You're probably right here. I've heard contrary, but I haven't done my
research on that, and I know there's a tonne of misinformation on both sides.

> Secondly, there is a distinction between being gay and having sex. Mormons,
> gay or straight, can't have sex outside of marriage. If a gay person has
> outside of marriage they are subject to the same discipline that a straight
> person who has sex outside of marriage would have. Some of my gay, believing
> Mormon friends are simply chaste. Some of my gay, believing Mormon friends
> are in heterosexual marriages. They do this with the full knowledge of their
> spouses, and with no hope of becoming straight, just because they feel like
> it's the right thing for them.

By "just because they feel like it's the right thing for them", I'm assuming
what you mean here is "because they have no other option". I can't imagine an
openly gay person choosing to be in a heterosexual marriage because it "feels
right". What you just said might sound perfectly natural in Salt Lake City,
but it would be an utterly ridiculous, and possibly offensive idea in, say,
Toronto.

> Nobody is telling anybody they can't go to heaven or be a real Mormon unless
> they stop being gay. They're saying, "be chaste." I know that's a
> distinction that will probably be lost, but it's a real distinction, and a
> real requirement that all Mormons try to live up to when they're not
> married.

But if you say "you can't get married to someone who's the opposite sex" and
"you can't have sex unless you're married", what you're really saying is that
gay people are never allowed to have sex with the gender they were born
attracted to. I consider that cruel and inhumane.
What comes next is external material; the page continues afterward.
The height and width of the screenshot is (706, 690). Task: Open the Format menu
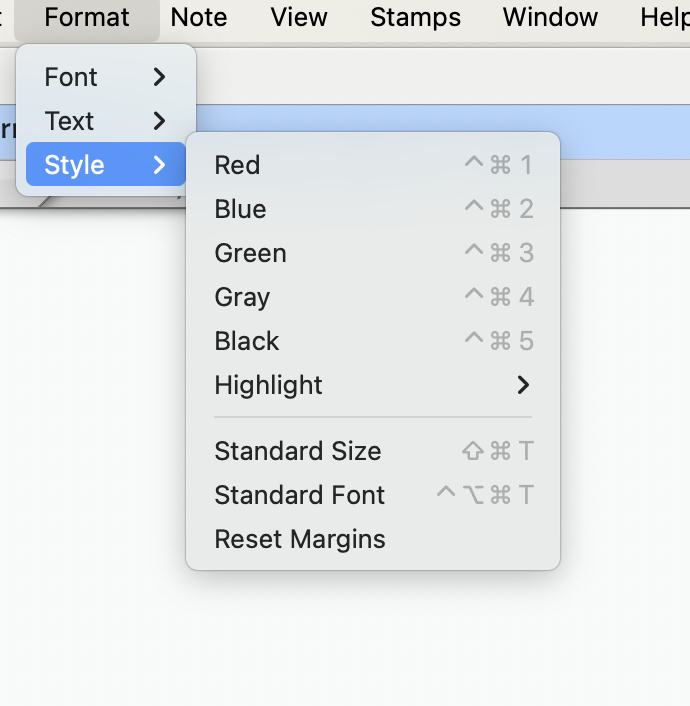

And I'm not buying the "gay
people can go to heaven thing". The church's stated policy is that "Homosexual
behaviour violates the commandments of God". That's a pretty clear indictment.

> All that notwithstanding, I assure you I'm not lying about my gay Mormon
> friends, if you're ever in the Salt Lake area look me up, I'm sure they'd
> love to meet you :) One of them is always looking for good hackers for
> various projects.

If I'm ever in SLS, I might, I really do want to understand the thought
processes here, but I can't say that it's at the top of my list of travel
destinations, with all due respect :).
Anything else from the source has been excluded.